Assignment:
Exactly and only the lines from the line holding "This screenshot has height=607, width=1568." to the end of the records should be reproduced. Leave pictures out.

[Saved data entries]

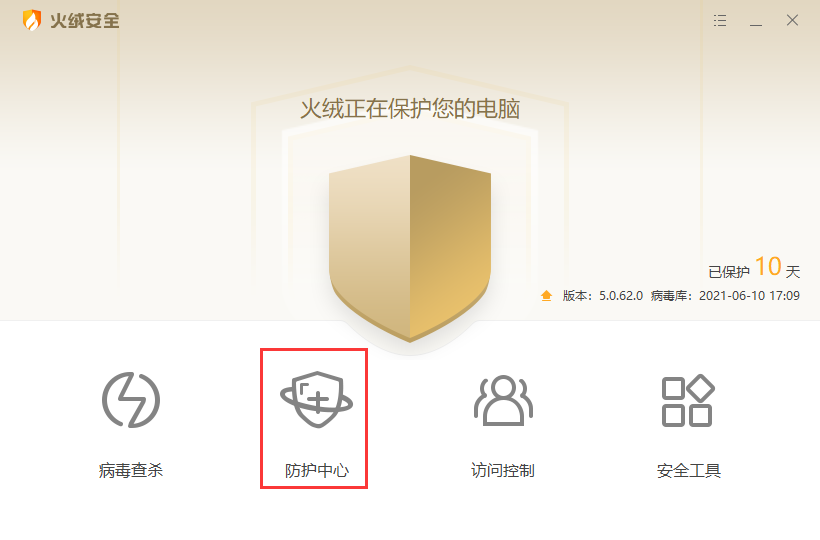
Task: Open protection center shield icon
Action: coord(316,400)
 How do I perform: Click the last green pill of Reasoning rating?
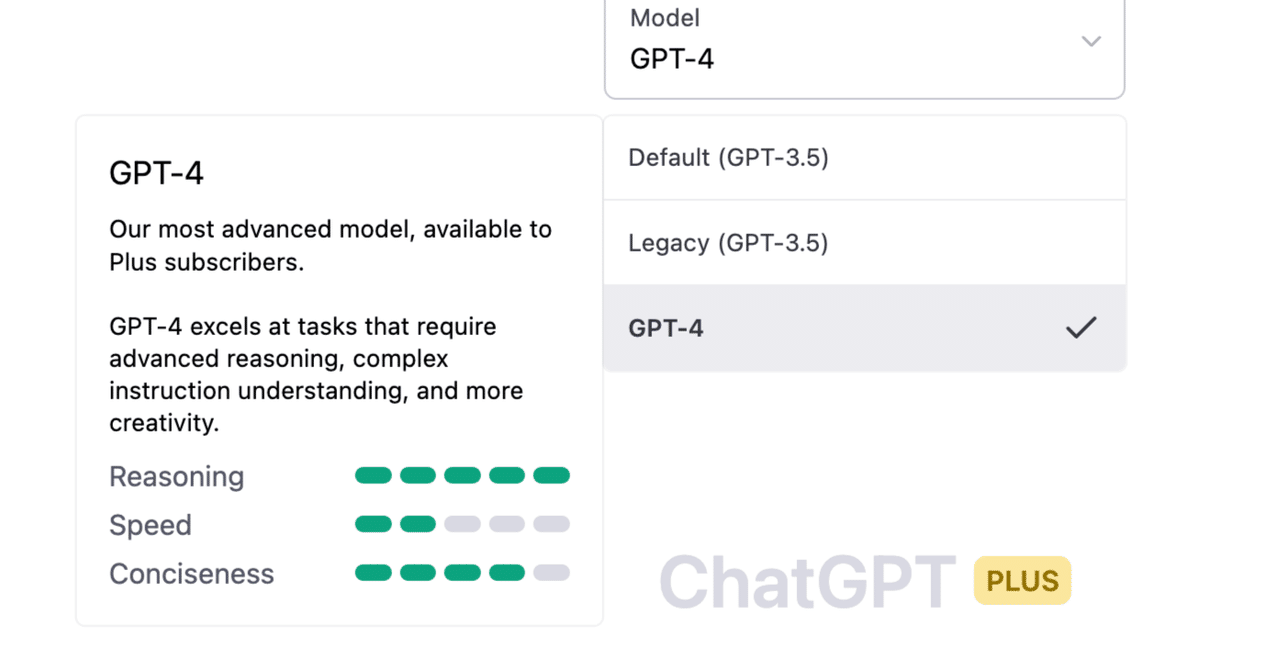click(551, 475)
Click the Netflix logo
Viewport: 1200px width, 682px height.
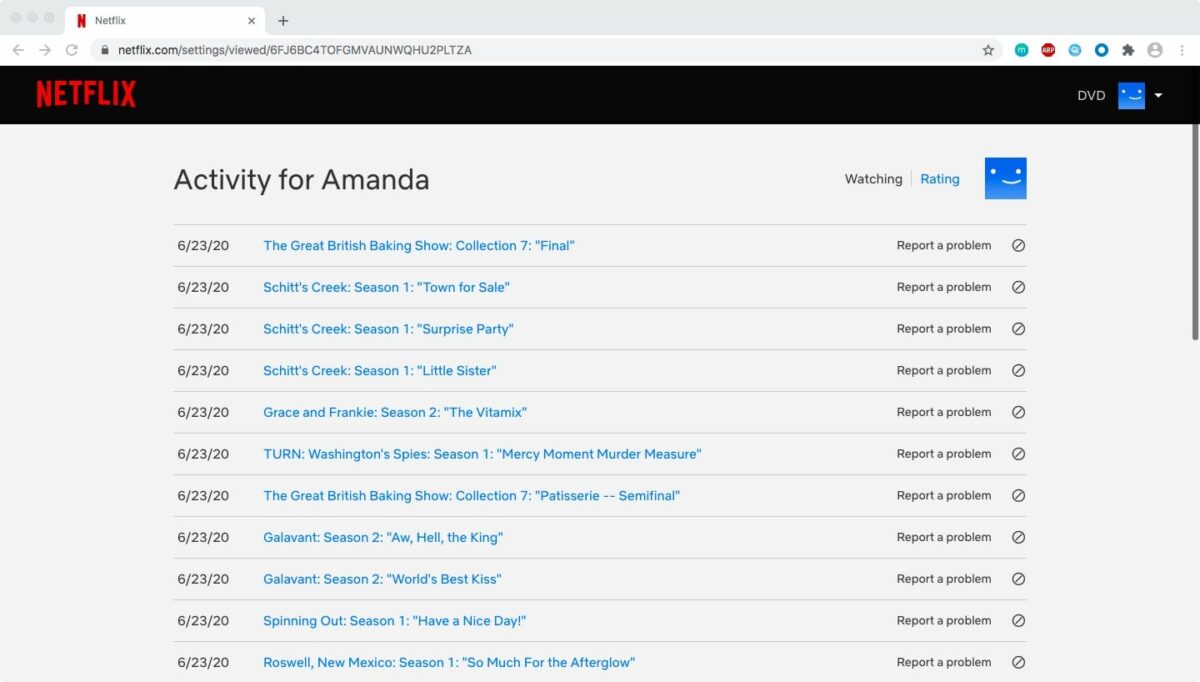[86, 94]
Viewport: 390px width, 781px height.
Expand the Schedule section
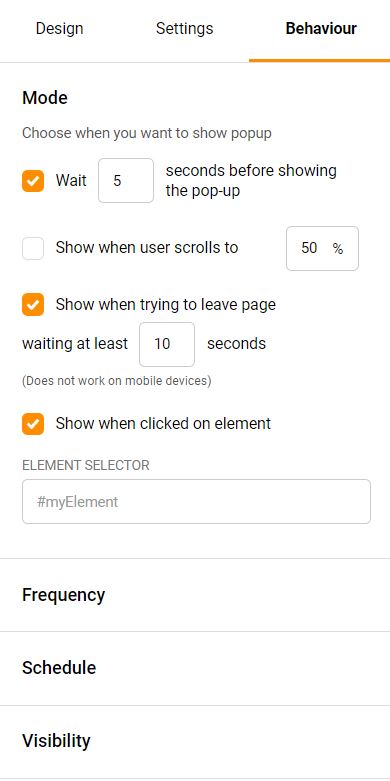tap(195, 668)
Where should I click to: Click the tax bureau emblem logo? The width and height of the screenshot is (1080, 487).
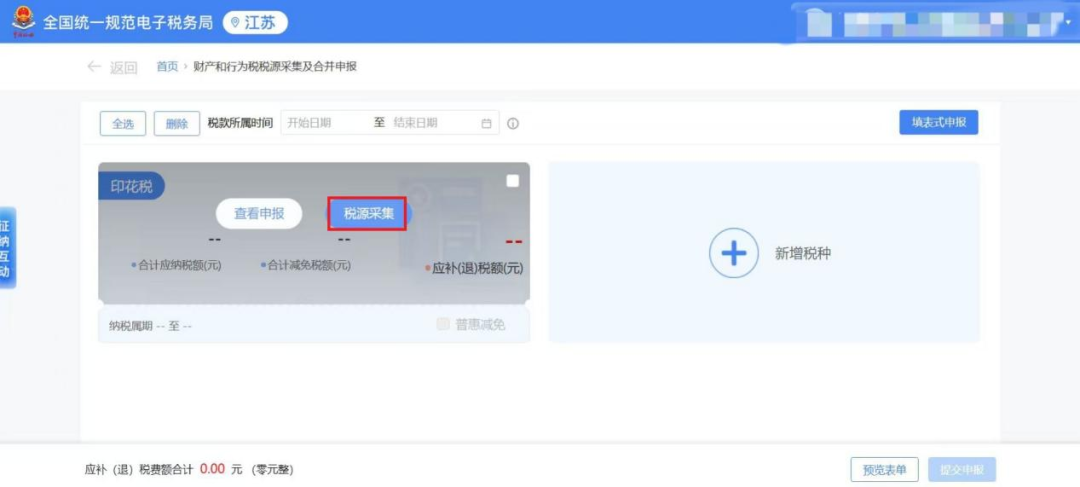[22, 22]

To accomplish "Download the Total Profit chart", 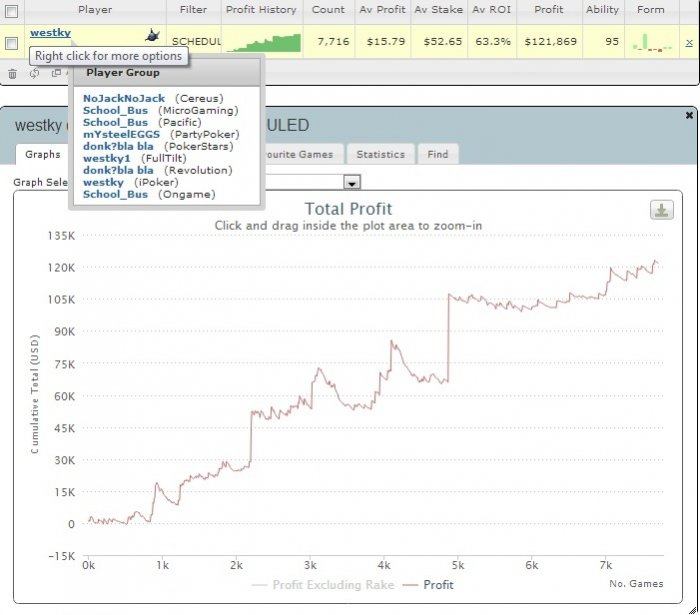I will click(x=662, y=210).
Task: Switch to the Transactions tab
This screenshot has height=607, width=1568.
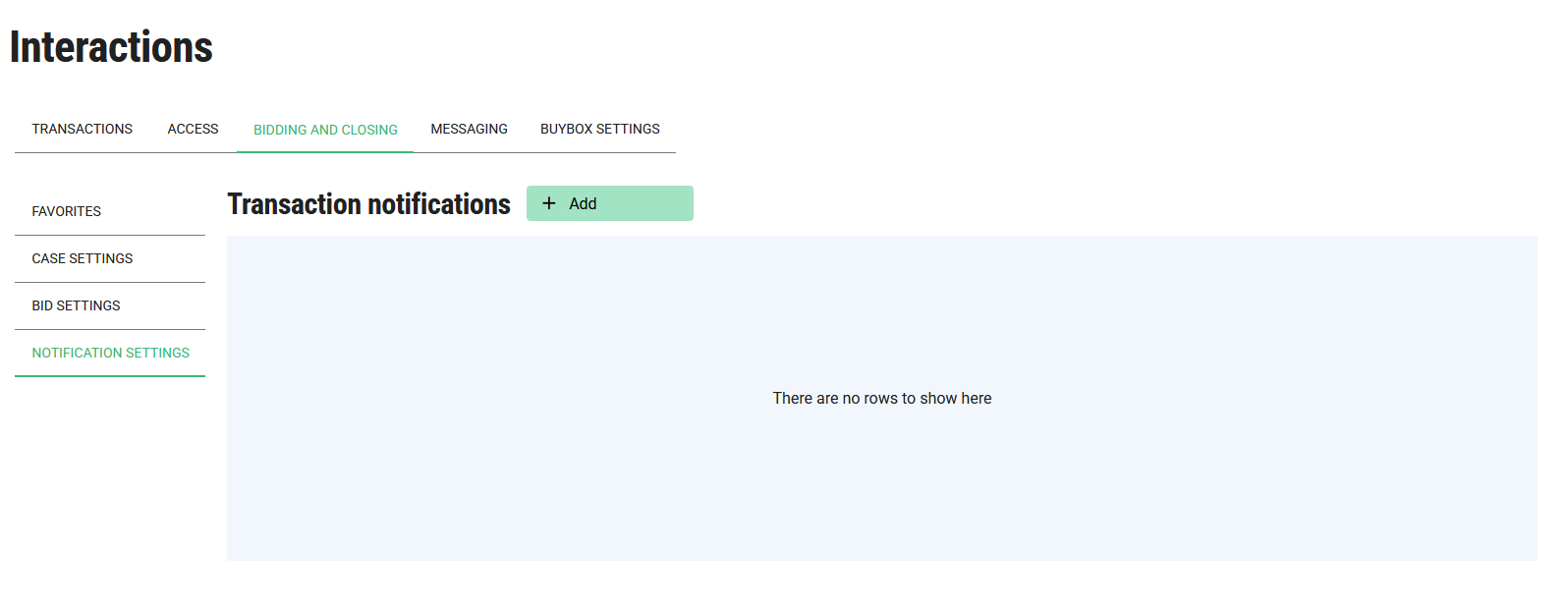Action: (x=82, y=129)

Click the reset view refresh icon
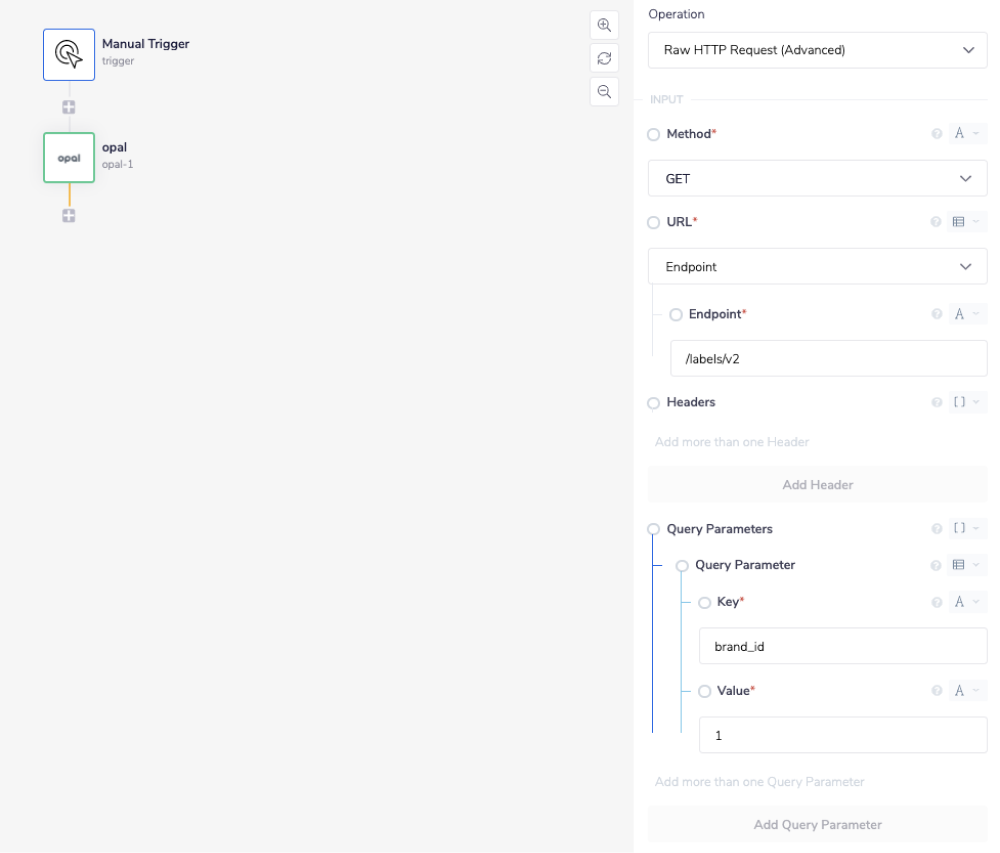[604, 58]
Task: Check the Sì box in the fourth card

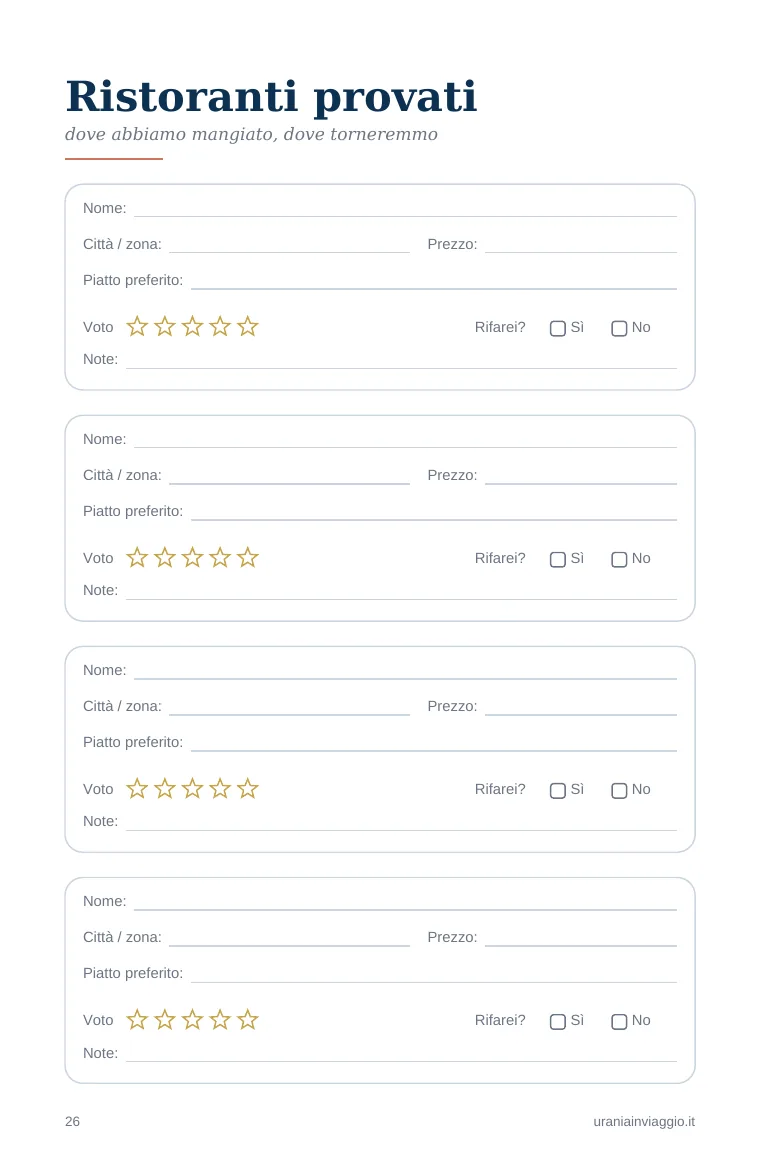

Finished task:
This screenshot has height=607, width=1568.
Action: (x=82, y=129)

Click the reset view refresh icon
[604, 58]
Task: Check the Sì box in the fourth card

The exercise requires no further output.